While all of this was happening, the web was growing. By the summer of 1995, Issue 56 of Factsheet Five circulated 15,000 copies of its 144-pages, which included 1,500 reviews of zines. At this same time, Google’s founders were graduate students, Craigslist was still an email listing, eBay was just coming together as “AuctionWeb,” and Internet Explorer was taking its first steps toward infamy. Also by this time, the creators of Mosaic left their university positions in Illinois to create a commercial version of it called Netscape. Importantly, more and more PCs were shipping with modems and, for all intents and purposes, the web as we know it today was in its infancy. Three short years later, Factsheet Five would be gone for good.

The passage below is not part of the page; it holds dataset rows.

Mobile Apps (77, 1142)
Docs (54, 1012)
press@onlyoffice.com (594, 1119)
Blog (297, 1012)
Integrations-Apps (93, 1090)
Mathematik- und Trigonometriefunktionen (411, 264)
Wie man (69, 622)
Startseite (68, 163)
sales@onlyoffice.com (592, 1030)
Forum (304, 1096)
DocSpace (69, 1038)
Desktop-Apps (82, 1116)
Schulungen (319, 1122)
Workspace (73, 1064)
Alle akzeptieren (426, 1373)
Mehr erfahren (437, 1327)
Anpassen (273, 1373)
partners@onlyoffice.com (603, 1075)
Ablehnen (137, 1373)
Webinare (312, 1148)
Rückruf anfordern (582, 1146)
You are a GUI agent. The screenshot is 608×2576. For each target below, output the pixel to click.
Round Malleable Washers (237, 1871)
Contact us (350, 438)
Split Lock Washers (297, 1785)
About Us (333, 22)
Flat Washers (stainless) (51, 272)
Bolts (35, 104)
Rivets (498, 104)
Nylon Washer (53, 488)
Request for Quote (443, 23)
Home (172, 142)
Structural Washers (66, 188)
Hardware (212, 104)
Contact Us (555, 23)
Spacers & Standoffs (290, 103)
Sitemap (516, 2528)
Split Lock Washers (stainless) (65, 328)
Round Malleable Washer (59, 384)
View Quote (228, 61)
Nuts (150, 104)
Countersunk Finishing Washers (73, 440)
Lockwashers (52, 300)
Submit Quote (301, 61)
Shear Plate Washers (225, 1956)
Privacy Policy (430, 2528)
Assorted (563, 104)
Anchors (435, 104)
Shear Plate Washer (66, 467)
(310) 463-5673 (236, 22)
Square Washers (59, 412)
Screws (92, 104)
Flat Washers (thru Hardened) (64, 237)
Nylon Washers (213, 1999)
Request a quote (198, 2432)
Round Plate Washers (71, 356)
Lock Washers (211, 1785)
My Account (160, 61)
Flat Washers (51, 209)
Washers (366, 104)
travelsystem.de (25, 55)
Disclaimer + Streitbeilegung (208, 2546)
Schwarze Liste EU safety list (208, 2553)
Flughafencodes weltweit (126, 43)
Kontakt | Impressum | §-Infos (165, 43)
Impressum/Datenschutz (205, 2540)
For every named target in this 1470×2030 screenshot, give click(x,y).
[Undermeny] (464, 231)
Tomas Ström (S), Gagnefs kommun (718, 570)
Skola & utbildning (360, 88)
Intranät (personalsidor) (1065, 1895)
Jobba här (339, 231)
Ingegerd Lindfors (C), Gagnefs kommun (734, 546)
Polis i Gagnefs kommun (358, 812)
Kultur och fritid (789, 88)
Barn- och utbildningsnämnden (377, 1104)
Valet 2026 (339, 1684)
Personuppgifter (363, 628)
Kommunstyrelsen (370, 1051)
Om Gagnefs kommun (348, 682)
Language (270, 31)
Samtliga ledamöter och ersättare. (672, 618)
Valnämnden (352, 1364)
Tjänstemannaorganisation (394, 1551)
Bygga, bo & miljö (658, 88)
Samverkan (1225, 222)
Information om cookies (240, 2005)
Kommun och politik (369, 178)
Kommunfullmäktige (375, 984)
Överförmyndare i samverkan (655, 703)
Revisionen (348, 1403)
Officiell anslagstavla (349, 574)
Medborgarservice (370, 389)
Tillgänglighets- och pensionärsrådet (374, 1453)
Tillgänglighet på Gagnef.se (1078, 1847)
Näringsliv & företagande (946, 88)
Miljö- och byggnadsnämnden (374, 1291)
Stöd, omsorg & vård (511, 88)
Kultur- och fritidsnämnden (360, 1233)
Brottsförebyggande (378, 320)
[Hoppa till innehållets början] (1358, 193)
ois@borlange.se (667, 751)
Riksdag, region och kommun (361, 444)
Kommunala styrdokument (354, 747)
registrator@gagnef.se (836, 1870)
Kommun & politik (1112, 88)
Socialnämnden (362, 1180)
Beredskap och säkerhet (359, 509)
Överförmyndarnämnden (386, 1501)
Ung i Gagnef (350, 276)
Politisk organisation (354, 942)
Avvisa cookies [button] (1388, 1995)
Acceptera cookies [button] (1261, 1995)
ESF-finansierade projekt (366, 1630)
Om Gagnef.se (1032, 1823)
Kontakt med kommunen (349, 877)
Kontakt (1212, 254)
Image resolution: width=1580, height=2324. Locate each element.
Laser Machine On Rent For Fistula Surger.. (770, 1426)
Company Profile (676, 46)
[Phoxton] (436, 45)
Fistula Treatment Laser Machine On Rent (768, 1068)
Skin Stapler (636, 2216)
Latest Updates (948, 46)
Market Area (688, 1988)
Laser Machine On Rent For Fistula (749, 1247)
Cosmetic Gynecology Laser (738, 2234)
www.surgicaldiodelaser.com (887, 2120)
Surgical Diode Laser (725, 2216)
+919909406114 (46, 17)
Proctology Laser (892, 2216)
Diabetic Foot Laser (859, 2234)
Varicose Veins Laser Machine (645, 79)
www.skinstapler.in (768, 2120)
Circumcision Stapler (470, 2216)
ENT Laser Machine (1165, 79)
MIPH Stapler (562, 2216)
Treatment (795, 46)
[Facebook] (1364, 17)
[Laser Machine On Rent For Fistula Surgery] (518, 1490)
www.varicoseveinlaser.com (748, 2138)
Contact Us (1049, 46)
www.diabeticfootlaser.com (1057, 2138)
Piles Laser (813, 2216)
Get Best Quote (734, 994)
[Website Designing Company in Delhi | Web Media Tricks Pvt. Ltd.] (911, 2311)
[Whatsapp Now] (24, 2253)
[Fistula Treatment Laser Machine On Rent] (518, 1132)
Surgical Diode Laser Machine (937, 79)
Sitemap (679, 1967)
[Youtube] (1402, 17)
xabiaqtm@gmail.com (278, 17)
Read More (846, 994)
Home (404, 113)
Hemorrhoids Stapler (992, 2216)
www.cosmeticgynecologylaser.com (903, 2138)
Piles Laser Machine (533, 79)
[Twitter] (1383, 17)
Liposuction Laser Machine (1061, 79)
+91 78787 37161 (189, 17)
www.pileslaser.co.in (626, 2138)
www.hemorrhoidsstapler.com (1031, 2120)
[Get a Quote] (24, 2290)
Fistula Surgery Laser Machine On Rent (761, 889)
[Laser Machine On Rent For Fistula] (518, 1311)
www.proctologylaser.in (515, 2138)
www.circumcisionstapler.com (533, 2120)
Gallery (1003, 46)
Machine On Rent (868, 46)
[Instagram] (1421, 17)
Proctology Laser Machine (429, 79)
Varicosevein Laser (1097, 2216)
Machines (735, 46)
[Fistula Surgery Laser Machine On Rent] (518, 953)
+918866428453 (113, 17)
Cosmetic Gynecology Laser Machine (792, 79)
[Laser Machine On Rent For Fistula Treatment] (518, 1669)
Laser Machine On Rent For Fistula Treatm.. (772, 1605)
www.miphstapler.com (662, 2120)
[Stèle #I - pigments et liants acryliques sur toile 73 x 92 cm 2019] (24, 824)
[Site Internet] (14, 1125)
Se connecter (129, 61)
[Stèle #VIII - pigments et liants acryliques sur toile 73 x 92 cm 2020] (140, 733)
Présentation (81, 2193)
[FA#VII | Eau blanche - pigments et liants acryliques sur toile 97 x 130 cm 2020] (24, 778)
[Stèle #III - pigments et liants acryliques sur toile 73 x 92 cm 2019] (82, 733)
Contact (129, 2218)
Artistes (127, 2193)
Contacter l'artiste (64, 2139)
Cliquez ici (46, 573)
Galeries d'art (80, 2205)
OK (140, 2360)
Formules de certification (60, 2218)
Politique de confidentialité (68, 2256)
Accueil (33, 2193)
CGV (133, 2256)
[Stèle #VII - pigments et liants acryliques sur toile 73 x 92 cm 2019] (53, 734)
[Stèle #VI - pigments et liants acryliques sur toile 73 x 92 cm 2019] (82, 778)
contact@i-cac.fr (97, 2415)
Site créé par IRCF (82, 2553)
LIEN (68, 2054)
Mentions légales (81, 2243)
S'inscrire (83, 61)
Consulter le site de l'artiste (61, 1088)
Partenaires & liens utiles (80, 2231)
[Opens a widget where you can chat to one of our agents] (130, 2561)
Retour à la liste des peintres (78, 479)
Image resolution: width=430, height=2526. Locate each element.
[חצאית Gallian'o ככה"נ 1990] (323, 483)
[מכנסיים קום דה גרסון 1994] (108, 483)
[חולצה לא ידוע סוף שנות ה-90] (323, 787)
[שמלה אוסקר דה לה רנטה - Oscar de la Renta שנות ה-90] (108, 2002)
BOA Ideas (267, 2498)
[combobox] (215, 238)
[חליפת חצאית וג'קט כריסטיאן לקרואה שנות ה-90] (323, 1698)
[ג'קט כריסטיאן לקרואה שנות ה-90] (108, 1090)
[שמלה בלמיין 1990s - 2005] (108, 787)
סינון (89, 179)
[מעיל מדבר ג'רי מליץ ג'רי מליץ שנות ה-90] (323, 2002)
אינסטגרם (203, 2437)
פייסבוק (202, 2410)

There is a lot that I’m leaving out of this story, partially because I’m out of time, but also partially because the materials for the story are hard to verify. While Factsheet Five presents a story of a print magazine about printed zines, below the surface is a story about how thee editors used early digital technologies to hold the magazine together. For example, Gunderloy had left to pursue a career, strangely enough, in computer programming and ran a BBS for Factsheet Five since 1987. Jared Pore, a friend of Gunderloy’s used a newsgroup called alt.zines as well as the WELL to maintain a shadow version of Factsheet Five through FTP called F5-E especially as Luce and Friedman began to take over. Much of these conversations are documented on a Google Groups archive of alt.zines.
Hudson Luce’s testimony quotes a few minutes ago — and this is assuming that’s actually him — can be found on the Talk tab of the Wikipedia entry on Factsheet Five. And while Gunderloy left all his back issues, zines, and correspondence to the New York State Library, it is only partially catalogued.
But the demise of Factsheet Five is also a story about the struggle for the means of production and mediation as zines themselves began to the use the web to connect. My point is that exploring the archives of counterpublics brings specific challenges, but in order to understand them in all their complexity, I think we must go beyond the artifacts themselves and explore mixed media, methods and methodologies — as well as teach them to our students — as we attempt to historicize delivery systems, especially as they complicated mediation in the late age of print. I’m not sure exactly how to do this and so I hope we might talk more about your experiences in the discussion. Thanks!